■ **Exercise prompt**
Your task is to return the listing below word for word, without any of its images.

■ **Dataset records**
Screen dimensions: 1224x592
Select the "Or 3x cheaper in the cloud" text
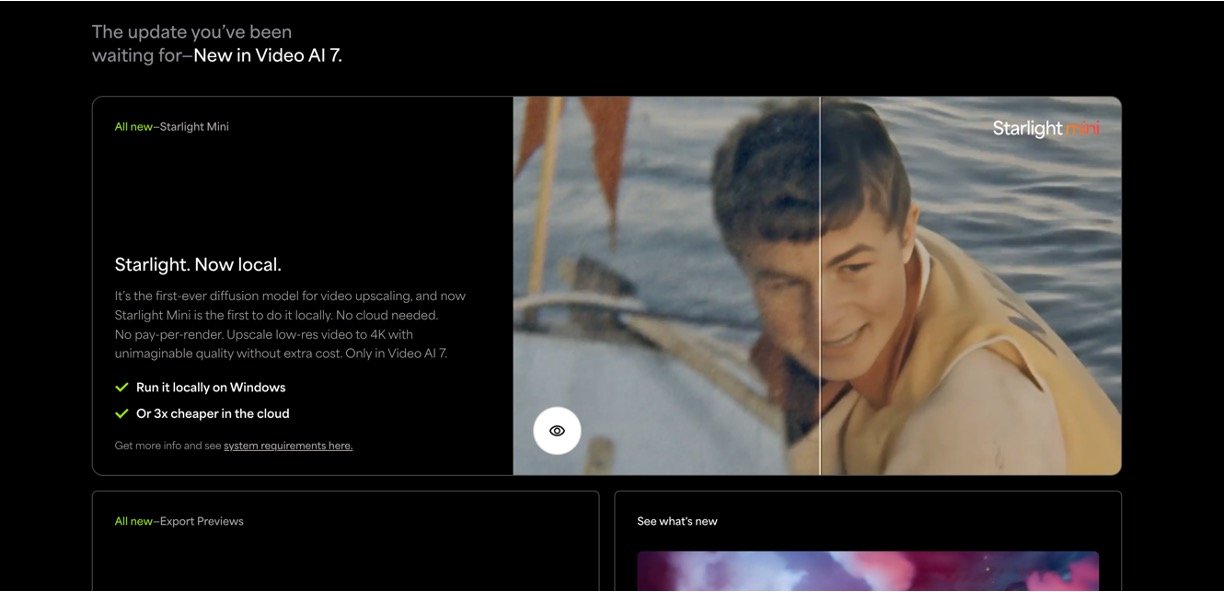click(x=213, y=414)
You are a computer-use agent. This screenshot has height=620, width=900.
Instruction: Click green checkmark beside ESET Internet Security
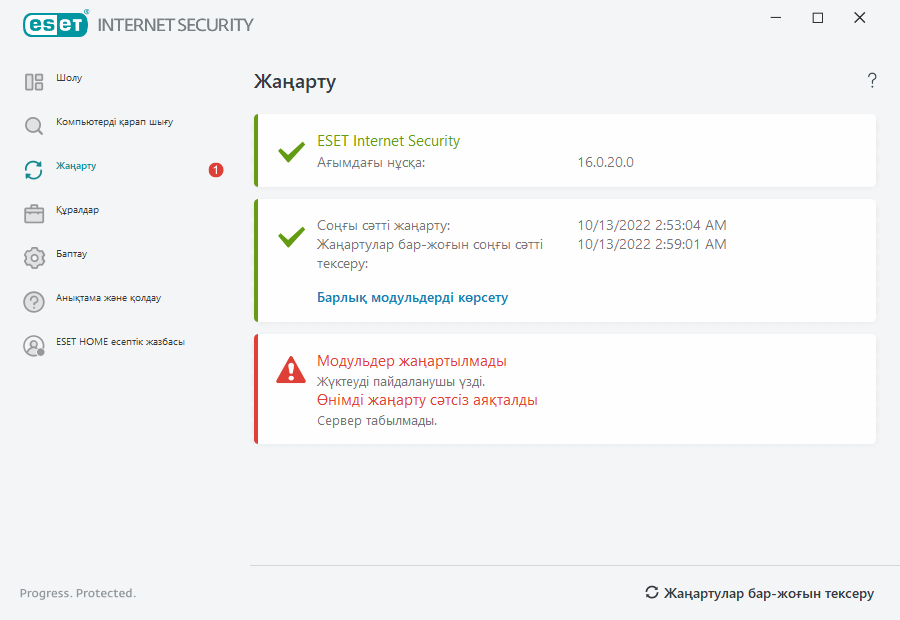pos(291,153)
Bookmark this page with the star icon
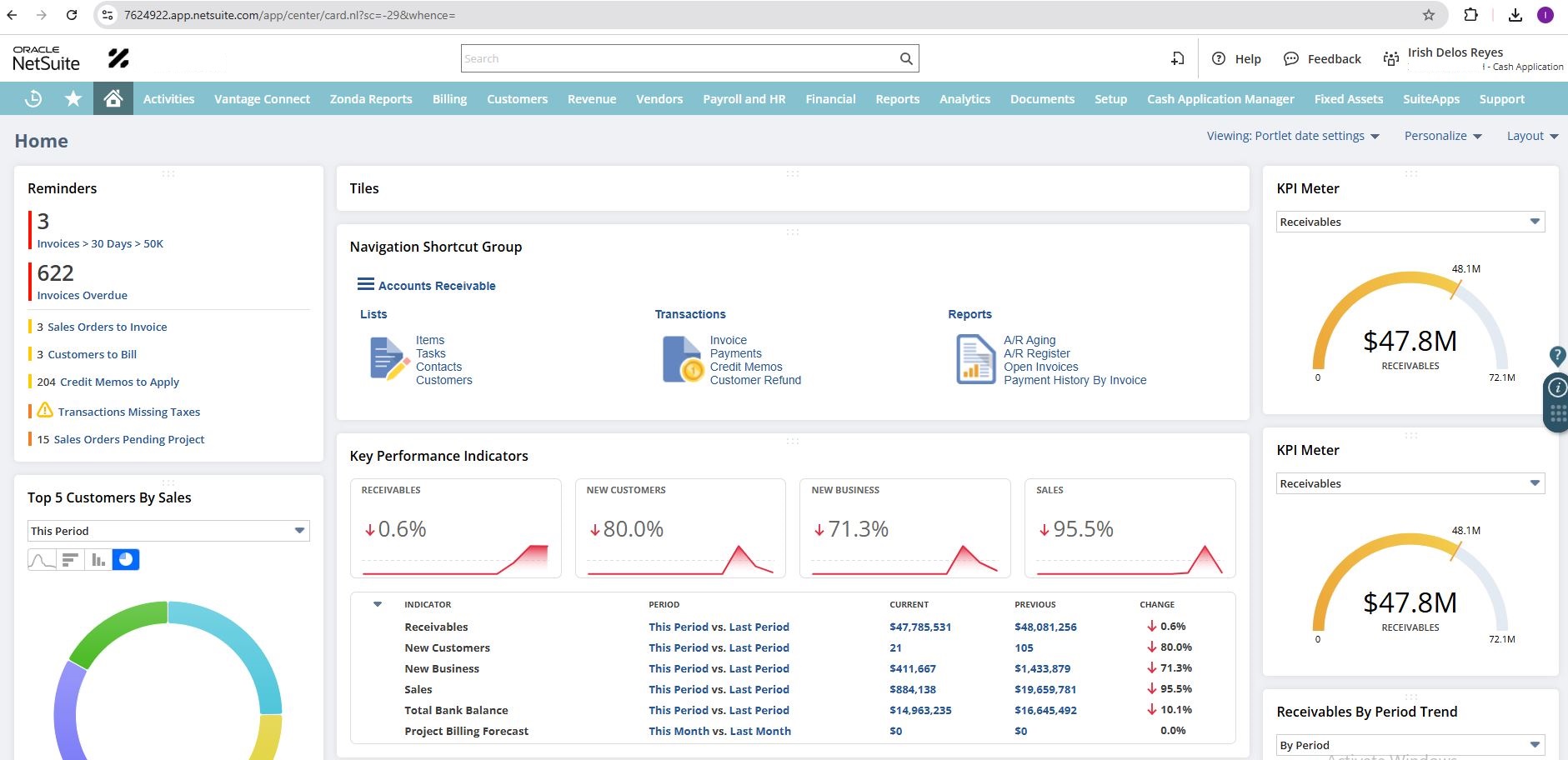The width and height of the screenshot is (1568, 760). tap(1428, 15)
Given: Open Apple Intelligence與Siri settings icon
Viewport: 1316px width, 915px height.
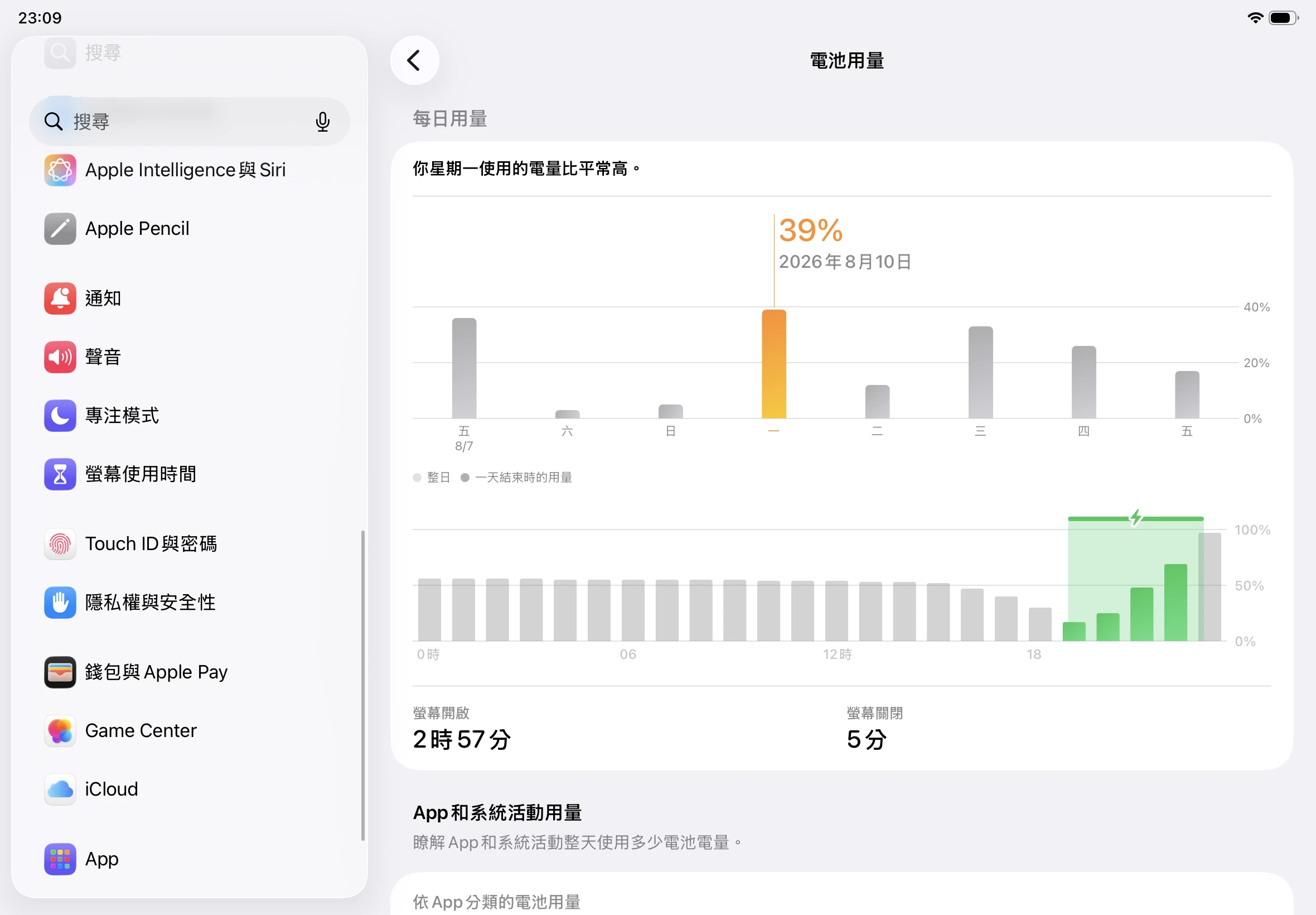Looking at the screenshot, I should click(60, 170).
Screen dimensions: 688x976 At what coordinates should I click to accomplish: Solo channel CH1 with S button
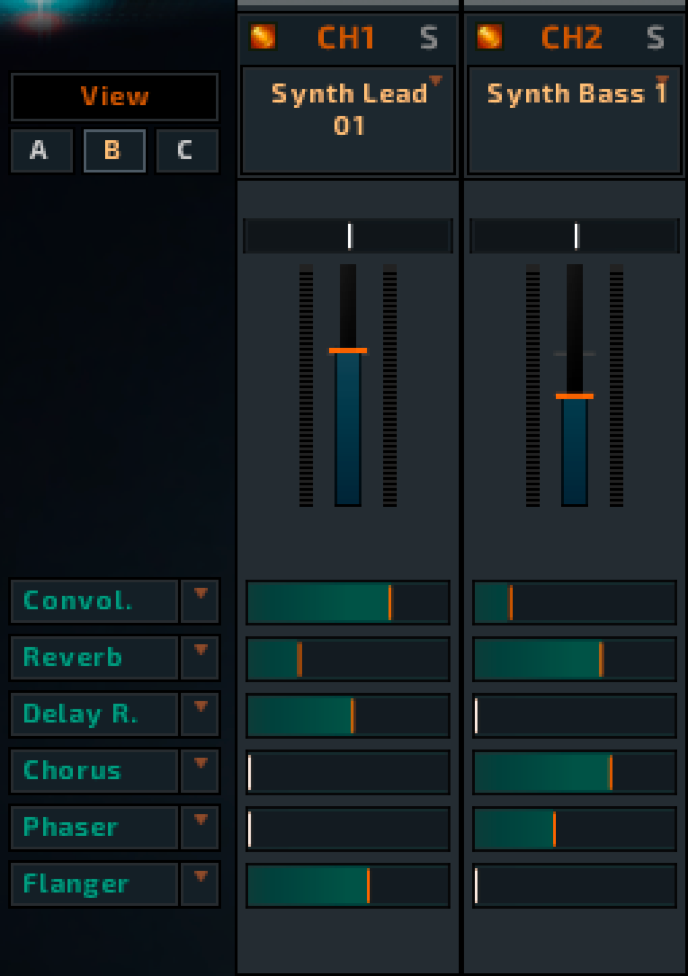coord(429,38)
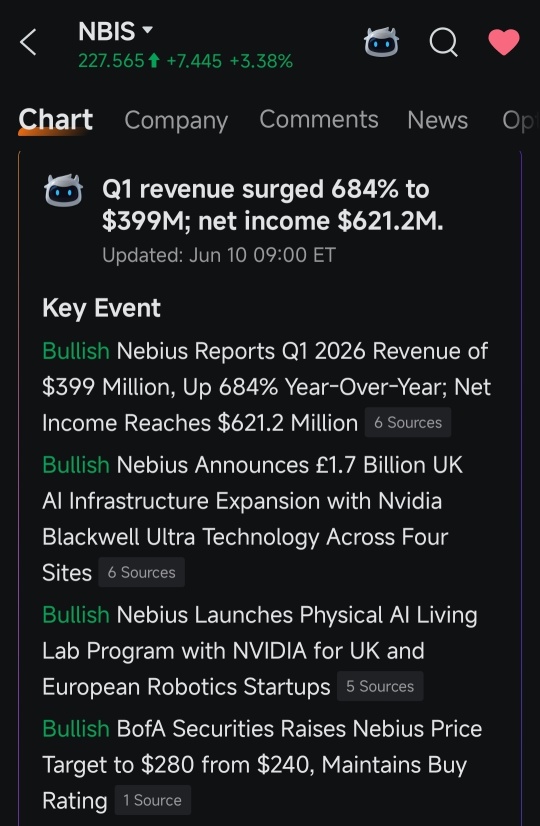The width and height of the screenshot is (540, 826).
Task: Tap the robot avatar beside Q1 headline
Action: pos(63,190)
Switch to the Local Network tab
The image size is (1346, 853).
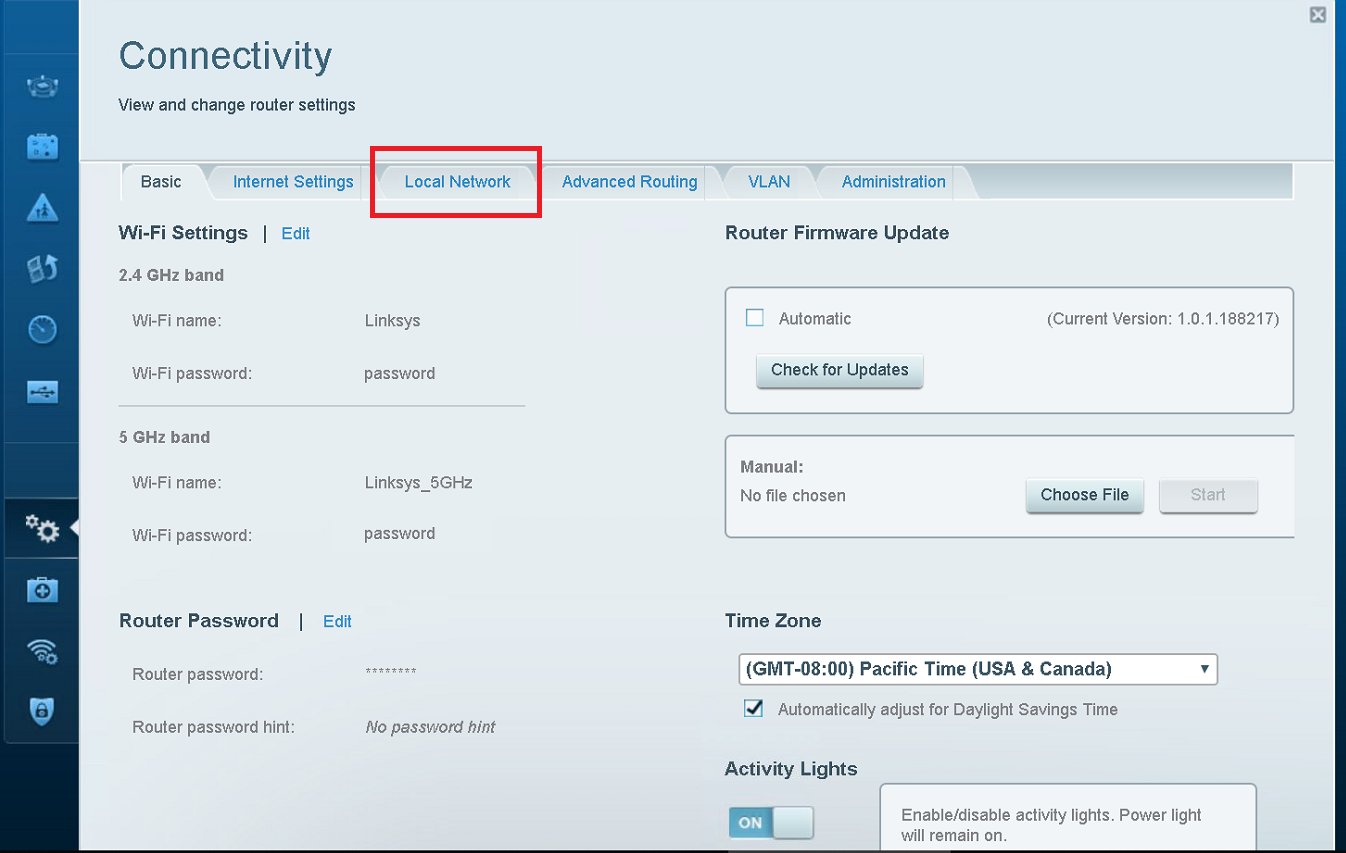[457, 182]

■ **Your response**
Screen dimensions: 1224x592
Select the "Or 3x cheaper in the cloud" text
click(x=213, y=414)
You are a computer-use agent. This screenshot has height=620, width=900.
Instruction: Click green checkmark beside ESET Internet Security
pos(291,153)
Bookmark this page with the star icon
The width and height of the screenshot is (1568, 760). tap(1428, 15)
Given: Open Apple Intelligence與Siri settings icon
Viewport: 1316px width, 915px height.
Looking at the screenshot, I should click(60, 170).
Screen dimensions: 688x976 At what coordinates should I click to accomplish: Solo channel CH1 with S button
coord(429,38)
The width and height of the screenshot is (540, 826).
Task: Tap the robot avatar beside Q1 headline
Action: pos(63,190)
Switch to the Local Network tab
The image size is (1346, 853).
[457, 182]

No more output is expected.